Report on Pagan (United States) — September 1981
Scientific Event Alert Network Bulletin, vol. 6, no. 9 (September 1981)
Managing Editor: Lindsay McClelland.
Pagan (United States) New vent in the summit crater
Please cite this report as:
Global Volcanism Program, 1981. Report on Pagan (United States) (McClelland, L., ed.). Scientific Event Alert Network Bulletin, 6:9. Smithsonian Institution. https://doi.org/10.5479/si.GVP.SEAN198109-284170.
18.13°N, 145.8°E; summit elev. 570 m
All times are local (unless otherwise noted)
"Overflights of Pagan by the USN on 16 July and the USGS on 12 September revealed the formation of a new 60-80-m-diameter crater in the center of the old summit crater.
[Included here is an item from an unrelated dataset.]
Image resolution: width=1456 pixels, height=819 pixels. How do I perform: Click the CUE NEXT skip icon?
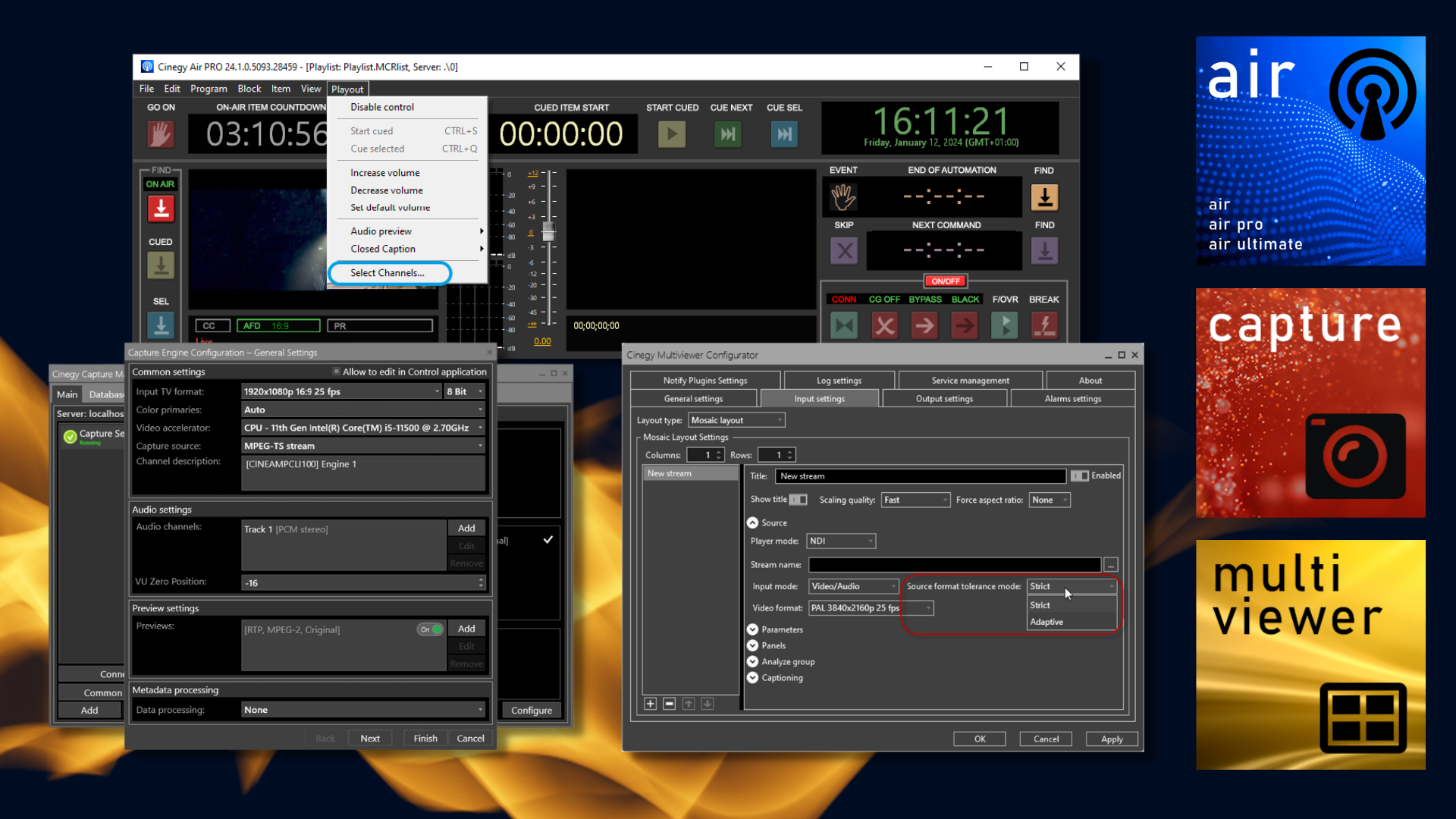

Fume emission rates from the new vent appeared to be significantly greater than the combined rate observed in late May from the three vents formed 15 May. However, no new lava flows were identified and ash accumulation downwind of the new vent was not appreciable. The new vent may have formed during the explosive activity observed from a nearby island 11 June.
Geologic Background. Pagan Island, the largest and one of the most active of the Mariana Islands volcanoes, consists of two stratovolcanoes connected by a narrow isthmus. Both North and South Pagan stratovolcanoes were constructed within calderas, 7 and 4 km in diameter, respectively. The 570-m-high Mount Pagan at the NE end of the island rises above the flat floor of the northern caldera, which may have formed less than 1000 years ago. South Pagan is a 548-m-high stratovolcano with an elongated summit containing four distinct craters. Almost all of the historical eruptions of Pagan, which date back to the 17th century, have originated from North Pagan volcano. The largest eruption of Pagan during historical time took place in 1981 and prompted the evacuation of the sparsely populated island.
Information Contacts: N. Banks, HVO.